Unassuming (to the point of nearly invisible), D Thai Kitchen’s looks are deceiving. Behind its modest Commerce Street façade, Chef Tom Theuyoo slings remarkably complex, homestyle Thai food.

Look for well-poised, herb-laden curries that manage a judicious balance of mouthwatering acid and heat, where massaman’s coconut milky richness is countered by the funky snap of citrus and fish sauce. Drunken Man noodles are properly spicy, while satays come with irresistible peanut/chili sauce. Salads are also fabulous, especially candied duck slices on a crisp slaw of bright mint, lime, and green apple. Yum.

360 Mamaroneck Ave, Mamaroneck (914) 341-1443

The indomitable Rui Correia, of Douro Restaurant in Greenwich, Connecticut, and the (sadly) now closed Oporto Restaurant in Hartsdale, has winnowed his Portuguese restaurant concept to offer a new kind of culinary fusion. Piri-Q takes its name from the blend of two traditions, piri-piri sauce from Portugal and good, ol’ American barbecue. Expect Chef Correia’s version of comfort food with wood-grilled meats to take center stage.

Along with the bolinhos (Portuguese deep-fried cod balls), you’ll find crowd-pleasing tapas like meatballs, hummus, and grilled chourico. These yield to char-grilled, piri-piri-dressed chickens, offered with a slew of available sides. Also look for barbecued ribs (seasoned with Portuguese spices), while meaty standards like bitoque (beefsteak served over Portuguese chips with fried egg and garlicky wine sauce) round out a carnivorous spread. Lighter eaters might share chicken paelha and simply grilled salmon with veggies. With options like these, who needs supermarket rotisserie?

**SET EXERCISE 1:**
Pull out the text of every entry below, word for word, but drop the pictures.
**SET EXERCISE 2:**
Write what comes next in the restaurant reviews above, starting after their last sentence.
The entries have nothing to do with the restaurant reviews.

**RECORDS SUPPLIED:**
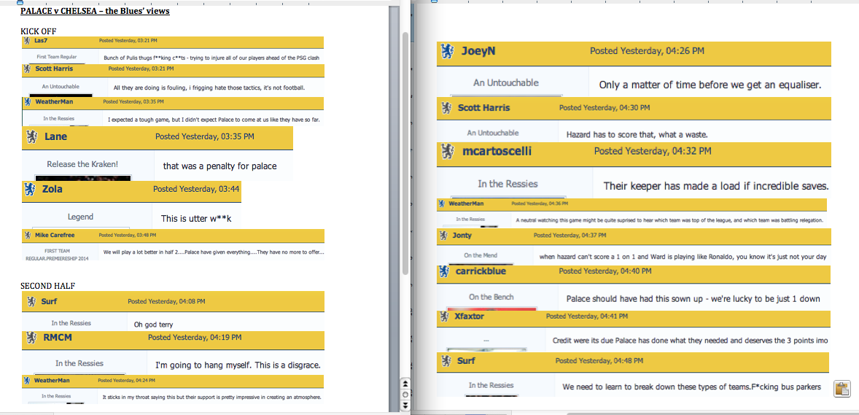Image resolution: width=859 pixels, height=415 pixels.
Task: Click the Xfaxtor username
Action: pyautogui.click(x=469, y=317)
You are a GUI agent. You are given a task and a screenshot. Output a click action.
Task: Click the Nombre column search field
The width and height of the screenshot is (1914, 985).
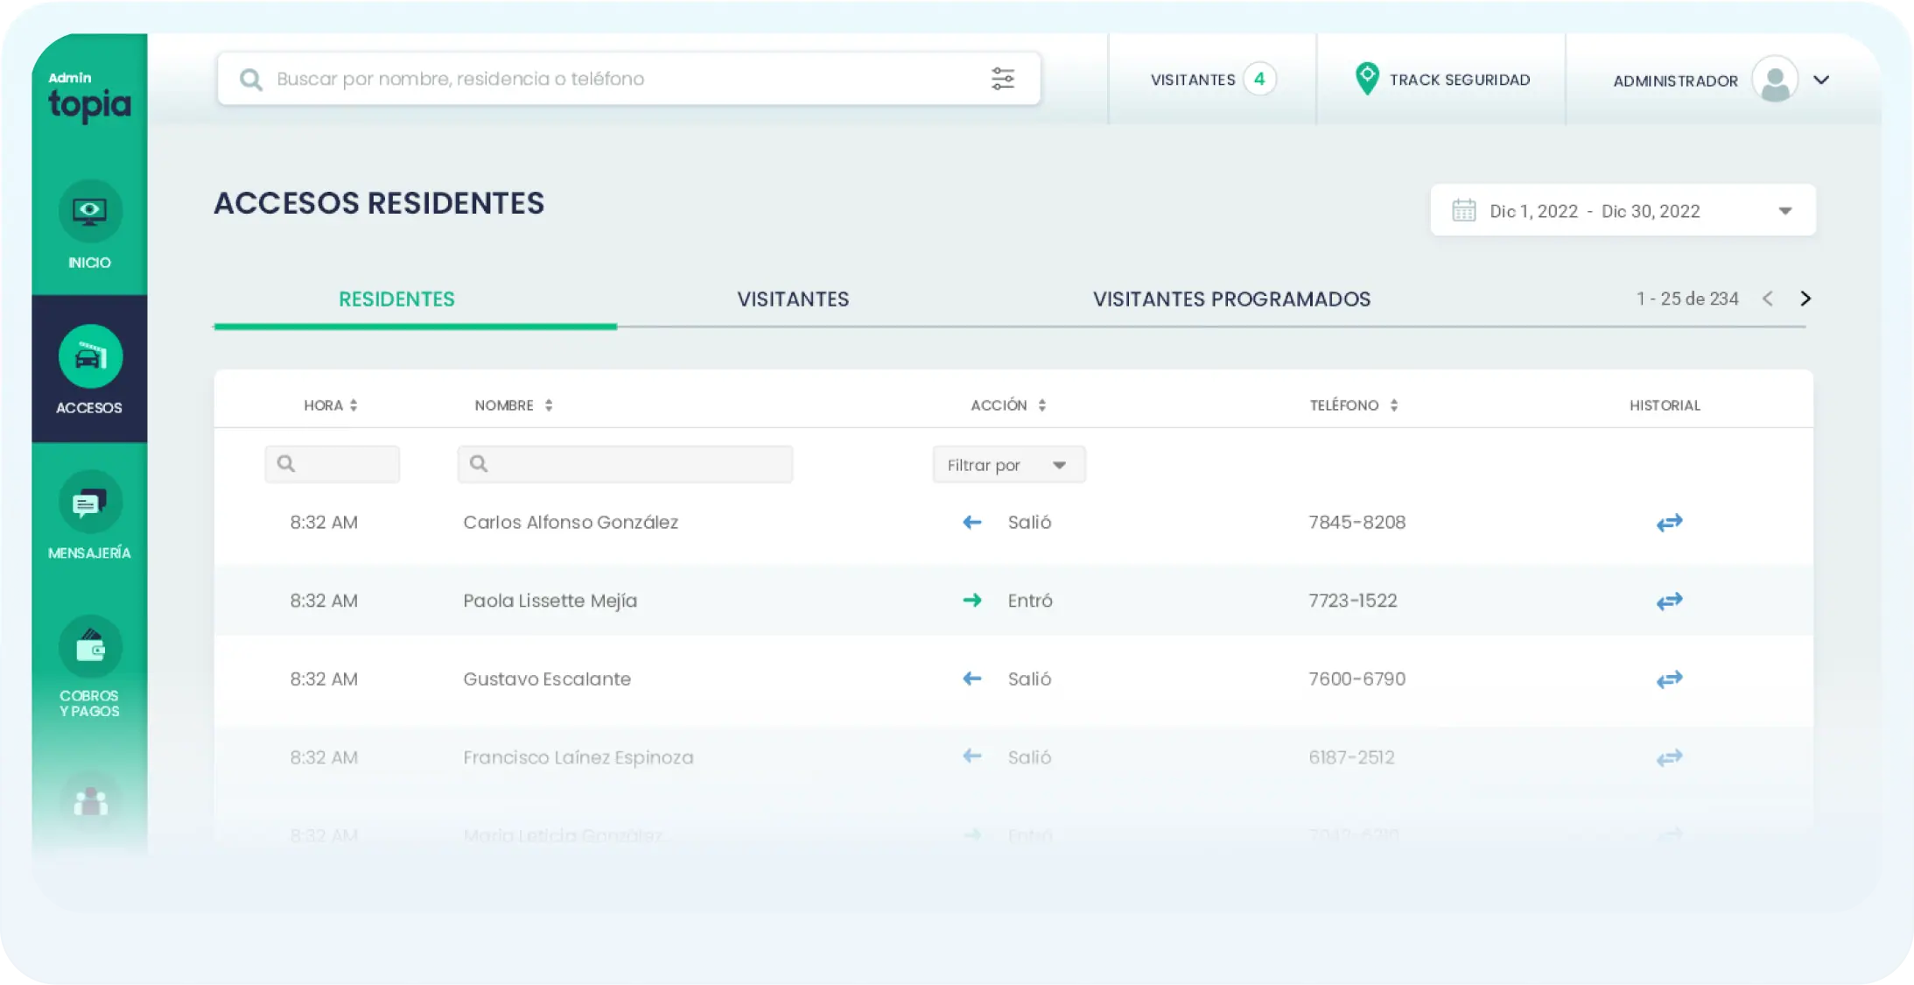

**WRITTEN REPLY 1:**
Image resolution: width=859 pixels, height=415 pixels.
Task: Click the Xfaxtor username
Action: pyautogui.click(x=469, y=317)
You are a GUI agent. You are given a task and a screenshot. Output a click action.
Task: Click the Nombre column search field
The width and height of the screenshot is (1914, 985).

**WRITTEN REPLY 2:**
Eclisse Mediterraneo Cucina
189 E Post Rd, White Plains (914) 761-1111

Eclisse joins Shiraz to make Westchester a nexus of Persian dining; never before has the word “borani" been spoken by so many locals. But unlike Shiraz, which sticks to Iran, Eclisse includes the cuisines of nearby Mediterranean cultures, resulting in a crowd-pleasing and neighborly culinary mix that dips into Greece, Italy, and Spain. Alongside standards like caprese salad and pasta, you’ll find Persian standouts like mirza ghasemi, an addictively tarry eggplant dip that defies all human restraint. Traditional Persian stews speak of subtle spicing, like warming ghourmeh sabzi, or beef stew with dried lemon, parsley, scallions, kidney beans, and herbs. Meanwhile, Eclisse’s fabulous cocktail list beckons with the heady Arabian Nights mixers rosewater and house-made falernum. For dessert, don’t miss stellar saffron ice cream with fragrant rosewater and pistachios. (Look for a full review at a later date.)

Alvin and Friends
49 Lawton St, New Rochelle (914) 654-6549

Mile-high plating by Chef Raymond Jackson at Alvin and Friends

Along with Cienega (see page 51), Alvin and Friends characterizes the new New Rochelle, a place that celebrates its cultural diversity, but in a moneyed, style-conscious way. Stunningly handsome owner Alvin Clayton—a former model from the pages of Vogue, Glamour, Elle, and Esquire—has culled friends from New Rochelle’s cultural elite, including interior designer Michelle Sanchez-Boyce. Together, they've created a chic meeting place that celebrates African American, Caribbean, and Southern cuisine.

Hung with Clayton’s richly hued paintings (he’s contributed work to the art collections of Denzel Washington, Halle Berry, and Robert De Niro), Alvin and Friends has all the charm of a very sophisticated private home. Meanwhile, Chef Raymond Jackson of Manhattan’s now-defunct Maroons charms with the universal appeal of jerk chicken wings, Louisiana oyster stew, fried chicken, and spicey fried catfish with cornbread. These are the sort of flavors that mark everyone’s soul food, regardless of their incidental ethnic background.